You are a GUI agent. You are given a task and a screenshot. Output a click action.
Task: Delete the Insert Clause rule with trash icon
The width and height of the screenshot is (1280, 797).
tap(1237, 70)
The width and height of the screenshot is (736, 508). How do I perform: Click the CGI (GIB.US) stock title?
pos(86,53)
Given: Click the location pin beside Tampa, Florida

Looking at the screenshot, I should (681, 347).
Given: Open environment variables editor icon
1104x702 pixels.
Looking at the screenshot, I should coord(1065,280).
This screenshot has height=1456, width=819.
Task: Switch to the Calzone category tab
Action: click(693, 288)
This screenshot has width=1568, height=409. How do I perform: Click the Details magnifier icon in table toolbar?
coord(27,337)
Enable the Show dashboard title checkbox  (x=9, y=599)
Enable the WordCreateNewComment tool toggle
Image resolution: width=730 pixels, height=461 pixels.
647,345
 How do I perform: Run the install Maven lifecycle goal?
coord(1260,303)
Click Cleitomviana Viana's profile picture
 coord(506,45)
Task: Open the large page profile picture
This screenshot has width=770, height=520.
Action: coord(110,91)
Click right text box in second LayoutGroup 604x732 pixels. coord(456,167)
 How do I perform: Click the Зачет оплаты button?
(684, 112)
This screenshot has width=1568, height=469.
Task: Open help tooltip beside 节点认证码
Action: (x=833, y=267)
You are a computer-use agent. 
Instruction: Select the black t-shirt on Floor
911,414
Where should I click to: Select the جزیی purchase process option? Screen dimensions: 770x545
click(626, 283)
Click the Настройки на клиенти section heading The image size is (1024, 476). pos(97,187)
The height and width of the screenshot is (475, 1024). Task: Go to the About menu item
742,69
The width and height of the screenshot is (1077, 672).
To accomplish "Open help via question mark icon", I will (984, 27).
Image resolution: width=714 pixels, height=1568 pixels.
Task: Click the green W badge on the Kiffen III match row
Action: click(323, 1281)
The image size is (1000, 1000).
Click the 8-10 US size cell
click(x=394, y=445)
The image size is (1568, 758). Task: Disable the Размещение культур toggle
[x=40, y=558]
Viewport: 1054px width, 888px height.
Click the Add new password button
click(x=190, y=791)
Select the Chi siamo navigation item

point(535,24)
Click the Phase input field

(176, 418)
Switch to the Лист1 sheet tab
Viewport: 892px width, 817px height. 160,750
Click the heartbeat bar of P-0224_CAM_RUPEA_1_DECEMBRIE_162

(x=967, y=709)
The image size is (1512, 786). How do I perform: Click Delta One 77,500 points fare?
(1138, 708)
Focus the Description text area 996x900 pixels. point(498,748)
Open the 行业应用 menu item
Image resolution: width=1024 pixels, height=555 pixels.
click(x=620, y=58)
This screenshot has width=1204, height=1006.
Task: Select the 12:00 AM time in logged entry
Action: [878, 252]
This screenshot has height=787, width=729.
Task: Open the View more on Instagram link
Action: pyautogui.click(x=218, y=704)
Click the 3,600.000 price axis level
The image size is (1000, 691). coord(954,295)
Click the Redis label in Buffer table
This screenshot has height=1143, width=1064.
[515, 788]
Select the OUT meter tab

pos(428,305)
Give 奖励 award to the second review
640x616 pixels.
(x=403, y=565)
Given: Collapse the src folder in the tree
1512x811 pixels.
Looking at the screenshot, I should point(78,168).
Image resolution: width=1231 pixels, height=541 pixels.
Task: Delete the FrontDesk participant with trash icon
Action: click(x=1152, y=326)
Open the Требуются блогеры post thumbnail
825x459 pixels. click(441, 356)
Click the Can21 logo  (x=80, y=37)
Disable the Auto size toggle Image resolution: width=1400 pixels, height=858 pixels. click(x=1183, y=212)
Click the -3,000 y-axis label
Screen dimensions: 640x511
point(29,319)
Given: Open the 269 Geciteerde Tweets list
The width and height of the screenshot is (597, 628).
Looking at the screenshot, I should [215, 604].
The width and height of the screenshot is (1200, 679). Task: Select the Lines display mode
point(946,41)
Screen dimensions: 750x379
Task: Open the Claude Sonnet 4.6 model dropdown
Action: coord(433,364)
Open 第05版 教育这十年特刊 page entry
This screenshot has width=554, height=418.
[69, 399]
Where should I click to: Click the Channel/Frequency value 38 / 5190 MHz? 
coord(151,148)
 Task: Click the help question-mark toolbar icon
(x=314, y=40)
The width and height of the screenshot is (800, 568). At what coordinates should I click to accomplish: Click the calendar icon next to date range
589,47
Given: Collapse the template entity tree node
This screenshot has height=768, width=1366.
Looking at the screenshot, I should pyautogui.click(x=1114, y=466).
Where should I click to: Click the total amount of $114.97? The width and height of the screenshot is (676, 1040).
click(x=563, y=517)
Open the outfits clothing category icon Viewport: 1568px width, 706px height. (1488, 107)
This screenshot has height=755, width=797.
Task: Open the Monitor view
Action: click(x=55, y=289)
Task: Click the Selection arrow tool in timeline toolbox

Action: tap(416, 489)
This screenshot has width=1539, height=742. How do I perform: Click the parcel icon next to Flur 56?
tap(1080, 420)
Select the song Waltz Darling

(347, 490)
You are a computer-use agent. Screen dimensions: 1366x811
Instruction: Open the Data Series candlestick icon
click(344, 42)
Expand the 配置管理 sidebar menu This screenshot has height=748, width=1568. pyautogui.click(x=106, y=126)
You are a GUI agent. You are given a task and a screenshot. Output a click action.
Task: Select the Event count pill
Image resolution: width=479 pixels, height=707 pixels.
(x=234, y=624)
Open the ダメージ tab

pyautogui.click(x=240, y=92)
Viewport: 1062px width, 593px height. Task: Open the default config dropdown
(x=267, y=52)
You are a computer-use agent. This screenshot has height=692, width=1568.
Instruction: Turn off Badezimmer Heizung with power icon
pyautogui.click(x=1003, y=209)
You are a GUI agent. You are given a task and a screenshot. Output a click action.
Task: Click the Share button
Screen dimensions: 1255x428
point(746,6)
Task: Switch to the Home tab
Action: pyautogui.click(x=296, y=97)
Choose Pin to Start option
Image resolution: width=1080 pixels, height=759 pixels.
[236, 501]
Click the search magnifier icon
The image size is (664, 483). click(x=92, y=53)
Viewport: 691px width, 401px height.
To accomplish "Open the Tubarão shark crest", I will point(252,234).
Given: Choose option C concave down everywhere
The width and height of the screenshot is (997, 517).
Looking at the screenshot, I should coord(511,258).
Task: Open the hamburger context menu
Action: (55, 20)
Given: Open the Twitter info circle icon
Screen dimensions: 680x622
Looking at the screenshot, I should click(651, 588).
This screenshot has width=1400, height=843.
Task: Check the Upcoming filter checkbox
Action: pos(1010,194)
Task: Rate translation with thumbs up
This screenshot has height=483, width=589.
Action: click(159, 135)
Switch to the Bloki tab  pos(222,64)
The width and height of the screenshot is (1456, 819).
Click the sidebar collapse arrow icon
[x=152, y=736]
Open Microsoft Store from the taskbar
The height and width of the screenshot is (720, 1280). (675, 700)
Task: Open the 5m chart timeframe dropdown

---------------

## Exercise
Reproduce the listing above in full, word for word.

## Solution for this exercise
You are a GUI agent. You are given a task and a screenshot. Output a click action.
Task: Delete the Insert Clause rule with trash icon
The width and height of the screenshot is (1280, 797).
tap(1237, 70)
The width and height of the screenshot is (736, 508). How do I perform: Click the CGI (GIB.US) stock title?
pos(86,53)
Given: Click the location pin beside Tampa, Florida

Looking at the screenshot, I should (681, 347).
Given: Open environment variables editor icon
1104x702 pixels.
Looking at the screenshot, I should coord(1065,280).
This screenshot has height=1456, width=819.
Task: Switch to the Calzone category tab
Action: click(693, 288)
This screenshot has width=1568, height=409. How do I perform: Click the Details magnifier icon in table toolbar?
coord(27,337)
Enable the Show dashboard title checkbox  (x=9, y=599)
Enable the WordCreateNewComment tool toggle
Image resolution: width=730 pixels, height=461 pixels.
647,345
 How do I perform: Run the install Maven lifecycle goal?
coord(1260,303)
Click Cleitomviana Viana's profile picture
 coord(506,45)
Task: Open the large page profile picture
This screenshot has width=770, height=520.
Action: coord(110,91)
Click right text box in second LayoutGroup 604x732 pixels. coord(456,167)
 How do I perform: Click the Зачет оплаты button?
(684, 112)
This screenshot has width=1568, height=469.
Task: Open help tooltip beside 节点认证码
Action: (x=833, y=267)
You are a computer-use agent. 
Instruction: Select the black t-shirt on Floor
911,414
Where should I click to: Select the جزیی purchase process option? Screen dimensions: 770x545
click(626, 283)
Click the Настройки на клиенти section heading The image size is (1024, 476). pos(97,187)
The height and width of the screenshot is (475, 1024). Task: Go to the About menu item
742,69
The width and height of the screenshot is (1077, 672).
To accomplish "Open help via question mark icon", I will (984, 27).
Image resolution: width=714 pixels, height=1568 pixels.
Task: Click the green W badge on the Kiffen III match row
Action: click(323, 1281)
The image size is (1000, 1000).
Click the 8-10 US size cell
click(x=394, y=445)
The image size is (1568, 758). Task: Disable the Размещение культур toggle
[x=40, y=558]
Viewport: 1054px width, 888px height.
Click the Add new password button
click(x=190, y=791)
Select the Chi siamo navigation item

point(535,24)
Click the Phase input field

(176, 418)
Switch to the Лист1 sheet tab
Viewport: 892px width, 817px height. 160,750
Click the heartbeat bar of P-0224_CAM_RUPEA_1_DECEMBRIE_162

(x=967, y=709)
The image size is (1512, 786). How do I perform: Click Delta One 77,500 points fare?
(1138, 708)
Focus the Description text area 996x900 pixels. point(498,748)
Open the 行业应用 menu item
Image resolution: width=1024 pixels, height=555 pixels.
click(x=620, y=58)
This screenshot has width=1204, height=1006.
Task: Select the 12:00 AM time in logged entry
Action: [878, 252]
This screenshot has height=787, width=729.
Task: Open the View more on Instagram link
Action: pyautogui.click(x=218, y=704)
Click the 3,600.000 price axis level
The image size is (1000, 691). coord(954,295)
Click the Redis label in Buffer table
This screenshot has height=1143, width=1064.
[515, 788]
Select the OUT meter tab

pos(428,305)
Give 奖励 award to the second review
640x616 pixels.
(x=403, y=565)
Given: Collapse the src folder in the tree
1512x811 pixels.
Looking at the screenshot, I should point(78,168).
Image resolution: width=1231 pixels, height=541 pixels.
Task: Delete the FrontDesk participant with trash icon
Action: click(x=1152, y=326)
Open the Требуются блогеры post thumbnail
825x459 pixels. click(441, 356)
Click the Can21 logo  (x=80, y=37)
Disable the Auto size toggle Image resolution: width=1400 pixels, height=858 pixels. click(x=1183, y=212)
Click the -3,000 y-axis label
Screen dimensions: 640x511
point(29,319)
Given: Open the 269 Geciteerde Tweets list
The width and height of the screenshot is (597, 628).
Looking at the screenshot, I should [215, 604].
The width and height of the screenshot is (1200, 679). Task: Select the Lines display mode
point(946,41)
Screen dimensions: 750x379
Task: Open the Claude Sonnet 4.6 model dropdown
Action: coord(433,364)
Open 第05版 教育这十年特刊 page entry
This screenshot has width=554, height=418.
[69, 399]
Where should I click to: Click the Channel/Frequency value 38 / 5190 MHz? 
coord(151,148)
 Task: Click the help question-mark toolbar icon
(x=314, y=40)
The width and height of the screenshot is (800, 568). At what coordinates should I click to accomplish: Click the calendar icon next to date range
589,47
Given: Collapse the template entity tree node
This screenshot has height=768, width=1366.
Looking at the screenshot, I should pyautogui.click(x=1114, y=466).
Where should I click to: Click the total amount of $114.97? The width and height of the screenshot is (676, 1040).
click(x=563, y=517)
Open the outfits clothing category icon Viewport: 1568px width, 706px height. (1488, 107)
This screenshot has height=755, width=797.
Task: Open the Monitor view
Action: click(x=55, y=289)
Task: Click the Selection arrow tool in timeline toolbox

Action: tap(416, 489)
This screenshot has width=1539, height=742. How do I perform: Click the parcel icon next to Flur 56?
tap(1080, 420)
Select the song Waltz Darling

(347, 490)
You are a computer-use agent. Screen dimensions: 1366x811
Instruction: Open the Data Series candlestick icon
click(344, 42)
Expand the 配置管理 sidebar menu This screenshot has height=748, width=1568. pyautogui.click(x=106, y=126)
You are a GUI agent. You are given a task and a screenshot. Output a click action.
Task: Select the Event count pill
Image resolution: width=479 pixels, height=707 pixels.
(x=234, y=624)
Open the ダメージ tab

pyautogui.click(x=240, y=92)
Viewport: 1062px width, 593px height. Task: Open the default config dropdown
(x=267, y=52)
You are a computer-use agent. This screenshot has height=692, width=1568.
Instruction: Turn off Badezimmer Heizung with power icon
pyautogui.click(x=1003, y=209)
You are a GUI agent. You are given a task and a screenshot. Output a click action.
Task: Click the Share button
Screen dimensions: 1255x428
point(746,6)
Task: Switch to the Home tab
Action: pyautogui.click(x=296, y=97)
Choose Pin to Start option
Image resolution: width=1080 pixels, height=759 pixels.
[236, 501]
Click the search magnifier icon
The image size is (664, 483). click(x=92, y=53)
Viewport: 691px width, 401px height.
To accomplish "Open the Tubarão shark crest", I will point(252,234).
Given: Choose option C concave down everywhere
The width and height of the screenshot is (997, 517).
Looking at the screenshot, I should coord(511,258).
Task: Open the hamburger context menu
Action: (55, 20)
Given: Open the Twitter info circle icon
Screen dimensions: 680x622
Looking at the screenshot, I should click(651, 588).
This screenshot has width=1400, height=843.
Task: Check the Upcoming filter checkbox
Action: pos(1010,194)
Task: Rate translation with thumbs up
This screenshot has height=483, width=589.
Action: click(159, 135)
Switch to the Bloki tab  pos(222,64)
The width and height of the screenshot is (1456, 819).
Click the sidebar collapse arrow icon
[x=152, y=736]
Open Microsoft Store from the taskbar
The height and width of the screenshot is (720, 1280). (675, 700)
Task: Open the 5m chart timeframe dropdown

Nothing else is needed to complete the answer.